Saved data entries
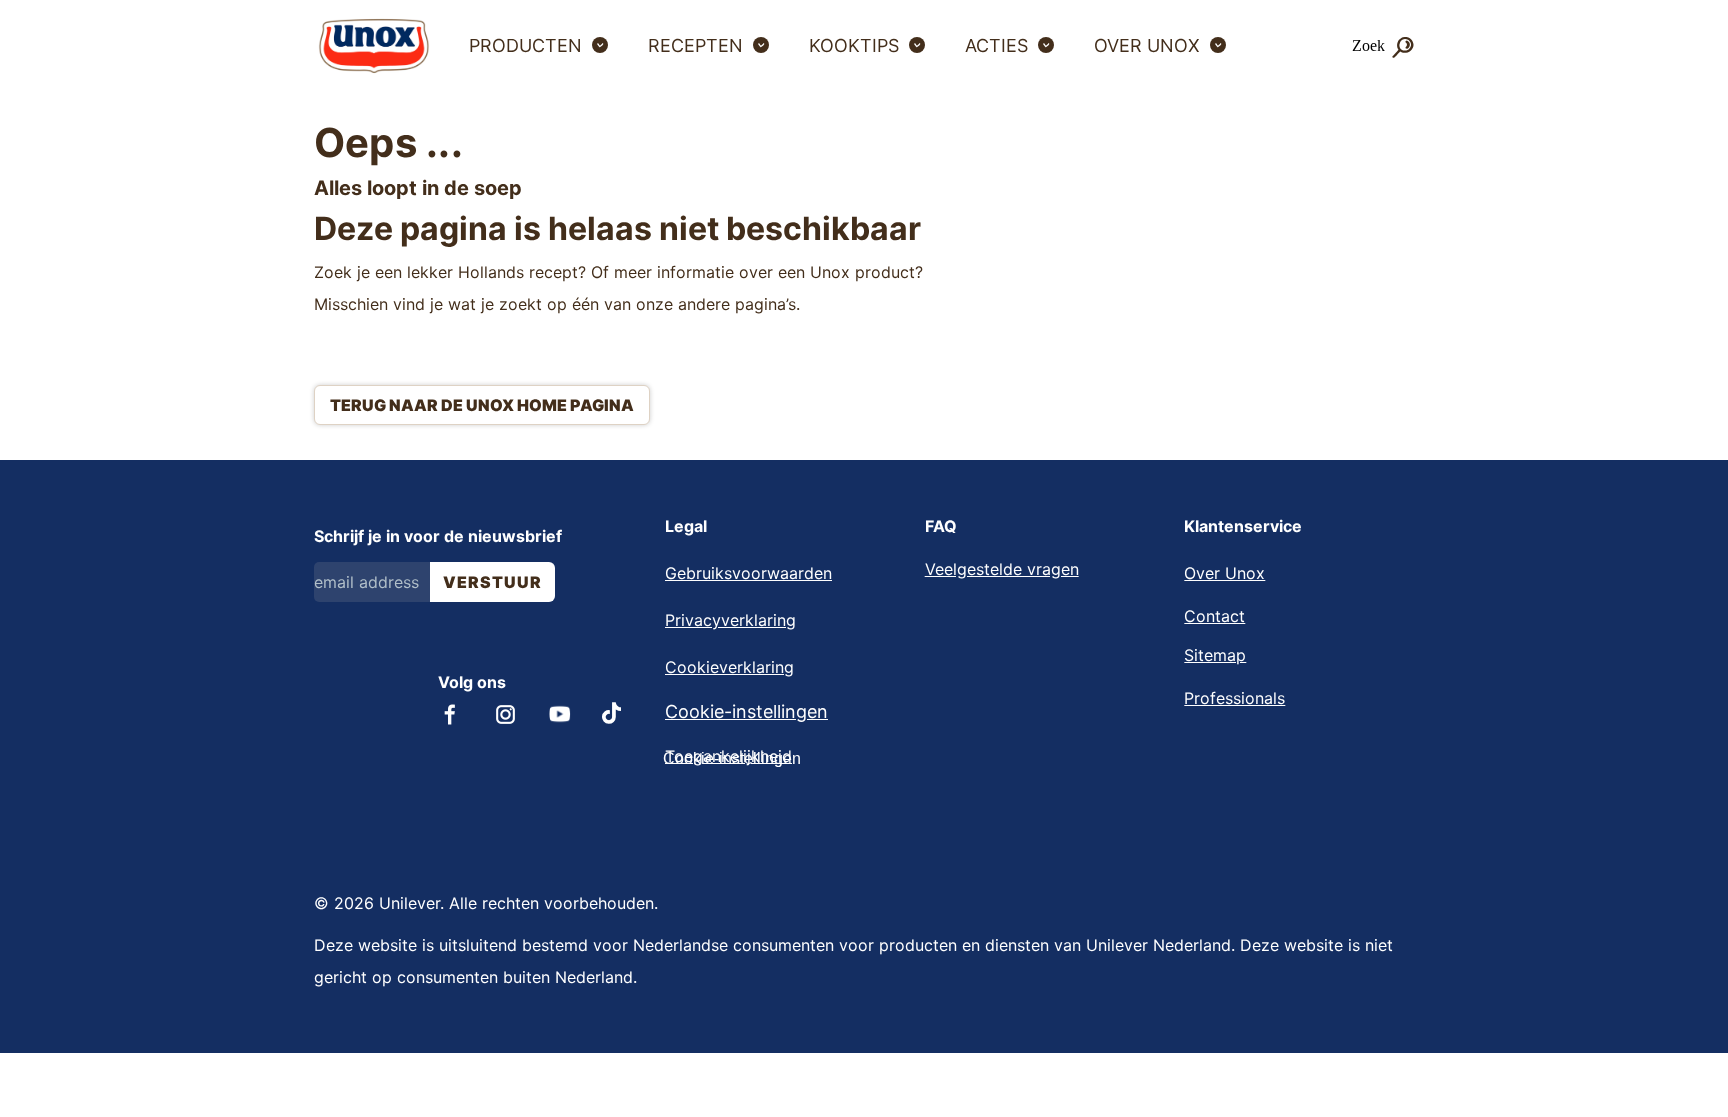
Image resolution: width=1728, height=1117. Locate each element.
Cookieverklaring (729, 667)
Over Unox (1224, 573)
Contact (1214, 616)
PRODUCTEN (525, 46)
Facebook (450, 714)
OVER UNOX (1147, 46)
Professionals (1234, 698)
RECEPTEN (695, 46)
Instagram (505, 714)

■ Goal of the exercise
Will you restate every entry word for word and omit the images?

■ Answer
Image resolution: width=1728, height=1117. Locate each element.
Cookieverklaring (729, 667)
Over Unox (1224, 573)
Contact (1214, 616)
PRODUCTEN (525, 46)
Facebook (450, 714)
OVER UNOX (1147, 46)
Professionals (1234, 698)
RECEPTEN (695, 46)
Instagram (505, 714)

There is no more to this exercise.